2.2 Optimization Problem

High-speed pick-and-place robots generally have stringent response-time requirements. To improve the robustness of the shaper without increasing the time lag, it is necessary to balance the tradeoff between the vibration reduction efficiency and the bandwidth of the input shaper. The sensitivity levels of ZV, ZVD, and EI are uniquely determined by the constraints. They are hence not suitable for handling the wide variation ranges in the natural frequencies of parallel robots in their workspace. In this study, an optimal input shaping approach is used to realize the vibration reduction of high-speed pick-and-place parallel robots throughout the entire workspace. The residual vibrations of high-speed pick-and-place parallel robot are dominated by the first-order mode.
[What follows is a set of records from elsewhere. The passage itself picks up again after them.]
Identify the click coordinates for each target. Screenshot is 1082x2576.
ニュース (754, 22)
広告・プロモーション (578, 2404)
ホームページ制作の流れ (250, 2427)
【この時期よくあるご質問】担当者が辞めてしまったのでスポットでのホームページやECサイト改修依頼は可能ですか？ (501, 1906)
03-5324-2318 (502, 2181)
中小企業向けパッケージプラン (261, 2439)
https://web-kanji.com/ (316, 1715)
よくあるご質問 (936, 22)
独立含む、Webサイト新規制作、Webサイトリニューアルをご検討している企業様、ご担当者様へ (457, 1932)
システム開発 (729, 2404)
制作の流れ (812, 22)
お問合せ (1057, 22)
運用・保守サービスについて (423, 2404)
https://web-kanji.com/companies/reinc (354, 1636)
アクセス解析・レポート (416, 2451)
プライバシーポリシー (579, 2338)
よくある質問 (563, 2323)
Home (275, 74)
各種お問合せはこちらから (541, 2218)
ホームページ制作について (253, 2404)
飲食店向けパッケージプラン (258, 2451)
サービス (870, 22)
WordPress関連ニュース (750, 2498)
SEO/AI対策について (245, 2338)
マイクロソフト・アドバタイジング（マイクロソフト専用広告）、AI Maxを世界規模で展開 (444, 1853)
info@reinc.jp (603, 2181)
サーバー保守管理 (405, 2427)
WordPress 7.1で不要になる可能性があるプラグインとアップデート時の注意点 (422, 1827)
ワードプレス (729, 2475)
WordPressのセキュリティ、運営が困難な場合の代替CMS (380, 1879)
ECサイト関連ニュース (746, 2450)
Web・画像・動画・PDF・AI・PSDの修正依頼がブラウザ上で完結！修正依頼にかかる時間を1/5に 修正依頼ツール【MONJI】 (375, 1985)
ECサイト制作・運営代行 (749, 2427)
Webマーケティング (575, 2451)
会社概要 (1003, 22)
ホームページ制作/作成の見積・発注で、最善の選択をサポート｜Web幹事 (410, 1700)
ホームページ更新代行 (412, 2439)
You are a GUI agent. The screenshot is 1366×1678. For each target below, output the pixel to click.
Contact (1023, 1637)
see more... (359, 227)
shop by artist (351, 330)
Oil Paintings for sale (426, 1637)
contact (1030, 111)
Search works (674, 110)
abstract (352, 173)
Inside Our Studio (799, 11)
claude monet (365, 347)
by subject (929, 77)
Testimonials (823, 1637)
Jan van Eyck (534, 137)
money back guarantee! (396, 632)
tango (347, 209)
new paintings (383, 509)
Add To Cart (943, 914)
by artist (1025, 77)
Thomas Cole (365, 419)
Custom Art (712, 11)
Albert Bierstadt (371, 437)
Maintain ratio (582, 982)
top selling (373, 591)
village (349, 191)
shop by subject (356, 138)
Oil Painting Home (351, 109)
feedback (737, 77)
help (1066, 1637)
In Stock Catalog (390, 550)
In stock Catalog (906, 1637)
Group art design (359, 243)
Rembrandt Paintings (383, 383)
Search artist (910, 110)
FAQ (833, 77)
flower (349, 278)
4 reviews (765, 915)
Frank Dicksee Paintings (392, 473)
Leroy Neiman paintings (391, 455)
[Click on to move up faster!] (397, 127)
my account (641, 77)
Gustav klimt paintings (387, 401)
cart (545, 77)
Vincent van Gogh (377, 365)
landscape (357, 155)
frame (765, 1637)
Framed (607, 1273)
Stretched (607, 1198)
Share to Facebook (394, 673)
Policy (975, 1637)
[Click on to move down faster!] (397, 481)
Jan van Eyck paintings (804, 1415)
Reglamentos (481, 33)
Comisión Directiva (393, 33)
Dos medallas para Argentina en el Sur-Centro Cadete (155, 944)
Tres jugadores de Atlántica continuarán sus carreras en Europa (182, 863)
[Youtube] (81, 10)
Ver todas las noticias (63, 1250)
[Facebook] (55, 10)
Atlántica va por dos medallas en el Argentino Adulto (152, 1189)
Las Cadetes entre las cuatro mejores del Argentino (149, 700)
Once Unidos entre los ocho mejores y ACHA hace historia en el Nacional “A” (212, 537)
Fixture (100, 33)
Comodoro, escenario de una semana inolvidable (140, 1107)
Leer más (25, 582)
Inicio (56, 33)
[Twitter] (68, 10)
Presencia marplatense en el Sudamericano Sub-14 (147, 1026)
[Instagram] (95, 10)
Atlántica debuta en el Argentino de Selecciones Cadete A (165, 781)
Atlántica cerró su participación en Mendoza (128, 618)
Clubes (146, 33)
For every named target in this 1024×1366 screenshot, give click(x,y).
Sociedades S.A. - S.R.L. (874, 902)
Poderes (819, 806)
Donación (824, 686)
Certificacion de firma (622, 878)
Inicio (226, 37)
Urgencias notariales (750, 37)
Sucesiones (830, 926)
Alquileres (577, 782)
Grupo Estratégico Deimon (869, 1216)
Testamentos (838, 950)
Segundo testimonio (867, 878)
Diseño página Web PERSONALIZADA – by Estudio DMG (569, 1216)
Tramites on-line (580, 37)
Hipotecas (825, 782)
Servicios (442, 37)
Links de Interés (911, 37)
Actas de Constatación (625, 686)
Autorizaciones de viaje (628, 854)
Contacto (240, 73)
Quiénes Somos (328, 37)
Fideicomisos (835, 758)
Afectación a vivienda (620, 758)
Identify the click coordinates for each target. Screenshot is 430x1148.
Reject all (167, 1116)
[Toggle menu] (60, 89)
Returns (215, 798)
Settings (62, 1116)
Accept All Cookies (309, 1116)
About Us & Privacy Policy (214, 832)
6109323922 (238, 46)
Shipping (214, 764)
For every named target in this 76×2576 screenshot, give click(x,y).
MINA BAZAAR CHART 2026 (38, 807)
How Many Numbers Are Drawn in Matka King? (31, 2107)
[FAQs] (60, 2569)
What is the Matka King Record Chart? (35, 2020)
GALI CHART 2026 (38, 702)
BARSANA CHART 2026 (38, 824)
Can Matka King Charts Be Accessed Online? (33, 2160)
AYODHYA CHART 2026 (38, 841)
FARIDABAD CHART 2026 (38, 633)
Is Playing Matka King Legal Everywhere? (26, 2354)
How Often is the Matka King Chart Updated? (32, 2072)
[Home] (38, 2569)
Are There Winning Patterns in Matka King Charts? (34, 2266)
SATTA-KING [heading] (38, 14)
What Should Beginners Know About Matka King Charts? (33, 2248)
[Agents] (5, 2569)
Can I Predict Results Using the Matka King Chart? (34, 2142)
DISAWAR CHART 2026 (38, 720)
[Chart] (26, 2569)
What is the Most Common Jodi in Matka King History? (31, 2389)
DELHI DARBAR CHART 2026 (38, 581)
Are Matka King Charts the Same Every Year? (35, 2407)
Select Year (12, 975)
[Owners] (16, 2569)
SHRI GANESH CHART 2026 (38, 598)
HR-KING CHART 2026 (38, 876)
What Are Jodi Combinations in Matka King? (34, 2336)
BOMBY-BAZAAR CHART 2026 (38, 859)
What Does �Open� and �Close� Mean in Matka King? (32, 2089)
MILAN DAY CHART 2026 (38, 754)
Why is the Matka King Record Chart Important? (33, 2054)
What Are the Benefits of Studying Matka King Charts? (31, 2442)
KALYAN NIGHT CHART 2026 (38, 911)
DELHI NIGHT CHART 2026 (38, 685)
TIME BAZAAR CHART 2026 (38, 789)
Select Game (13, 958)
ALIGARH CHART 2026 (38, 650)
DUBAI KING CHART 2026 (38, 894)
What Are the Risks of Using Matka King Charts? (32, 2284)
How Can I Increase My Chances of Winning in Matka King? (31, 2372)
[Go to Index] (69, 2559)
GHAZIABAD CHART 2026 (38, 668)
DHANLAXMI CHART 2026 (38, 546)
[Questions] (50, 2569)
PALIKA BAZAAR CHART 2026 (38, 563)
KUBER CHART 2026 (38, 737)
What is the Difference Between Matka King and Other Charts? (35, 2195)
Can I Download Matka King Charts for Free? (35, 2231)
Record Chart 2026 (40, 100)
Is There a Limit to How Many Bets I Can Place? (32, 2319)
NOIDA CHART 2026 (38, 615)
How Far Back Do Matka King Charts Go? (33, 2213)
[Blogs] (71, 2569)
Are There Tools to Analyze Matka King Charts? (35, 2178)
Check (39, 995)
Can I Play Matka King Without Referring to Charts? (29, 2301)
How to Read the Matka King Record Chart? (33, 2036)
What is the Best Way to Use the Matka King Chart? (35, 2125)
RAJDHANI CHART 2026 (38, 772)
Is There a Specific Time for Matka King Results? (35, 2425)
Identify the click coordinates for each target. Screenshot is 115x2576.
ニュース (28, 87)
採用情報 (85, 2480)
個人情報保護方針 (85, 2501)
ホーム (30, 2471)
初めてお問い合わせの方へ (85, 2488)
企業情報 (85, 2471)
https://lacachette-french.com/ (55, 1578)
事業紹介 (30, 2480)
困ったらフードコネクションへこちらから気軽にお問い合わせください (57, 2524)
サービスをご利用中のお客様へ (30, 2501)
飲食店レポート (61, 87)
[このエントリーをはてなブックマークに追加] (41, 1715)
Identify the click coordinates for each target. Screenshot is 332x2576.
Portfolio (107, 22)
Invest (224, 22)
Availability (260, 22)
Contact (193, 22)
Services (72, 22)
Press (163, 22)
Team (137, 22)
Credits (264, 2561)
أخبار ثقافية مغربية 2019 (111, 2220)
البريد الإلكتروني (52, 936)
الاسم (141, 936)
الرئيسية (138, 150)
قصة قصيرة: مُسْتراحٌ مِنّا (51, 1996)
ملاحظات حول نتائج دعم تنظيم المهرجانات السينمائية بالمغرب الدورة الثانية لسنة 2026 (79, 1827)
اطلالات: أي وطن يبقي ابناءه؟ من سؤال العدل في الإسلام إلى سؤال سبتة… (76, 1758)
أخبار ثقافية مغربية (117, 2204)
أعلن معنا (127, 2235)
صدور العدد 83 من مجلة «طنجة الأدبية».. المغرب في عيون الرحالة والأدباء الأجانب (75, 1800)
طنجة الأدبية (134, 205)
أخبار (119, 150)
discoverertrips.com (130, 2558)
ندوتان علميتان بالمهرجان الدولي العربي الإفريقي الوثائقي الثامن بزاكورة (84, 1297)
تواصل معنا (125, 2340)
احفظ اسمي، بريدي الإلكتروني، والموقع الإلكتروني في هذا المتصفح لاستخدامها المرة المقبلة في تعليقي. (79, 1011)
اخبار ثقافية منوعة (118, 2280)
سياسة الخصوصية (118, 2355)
Therefore, the design of the input shaper is consistent with that of a linear system with a single degree of freedom. Using optimal control theory, an optimal input shaper [27] with three impulses is designed with the following parameters:

$$\left\{ \begin{aligned} A_{1} = & \frac{1}{M},\;A_{2} = - \frac{{2\exp \left( { - \zeta_{{{\text{des}}}} \omega_{{{\text{des}}}} T} \right)\cos \left( {\omega_{{d,{\text{des}}}} T} \right)}}{M}, \\ A_{3} = & \frac{{\exp \left( { - 2\zeta_{{{\text{des}}}} \omega_{{{\text{des}}}} T} \right)}}{M},\;t_{1} = 0,\;t_{2} = T,\;t_{3} = 2T, \\ \end{aligned} \right.$$

where \(M = 1 - 2\exp \left( { - \zeta_{{{\text{des}}}} \omega_{{{\text{des}}}} T} \right)\cos \left( {\omega_{{d,{\text{des}}}} T} \right) + \exp \left( { - 2\zeta_{{{\text{des}}}} \omega_{{{\text{des}}}} T} \right)\); \(T = {{k_{T} T_{d} } \mathord{\left/ {\vphantom {{k_{T} T_{d} } 2}} \right. \kern-\nulldelimiterspace} 2}\) is the time lag of the impulse sequence, \(0 \le k_{T} \le 1\); \(\omega_{{d,{\text{des}}}} = \omega_{{{\text{des}}}} \sqrt {1 - \zeta_{{{\text{des}}}}^{2} }\) in which \(\omega_{{{\text{des}}}} { = }2\uppi f_{{{\text{des}}}}\), and \(f_{{{\text{des}}}}\) and \(\zeta_{{{\text{des}}}}\) are the designed natural frequency and damping ratio of the input shaper, respectively; and \(T_{d} = {{2\uppi } \mathord{\left/ {\vphantom {{2\uppi } {\omega_{d,1} }}} \right. \kern-\nulldelimiterspace} {\omega_{d,1} }}\), in which \(\omega_{d,1} = \omega_{1} \sqrt {1 - \zeta_{1}^{2} }\).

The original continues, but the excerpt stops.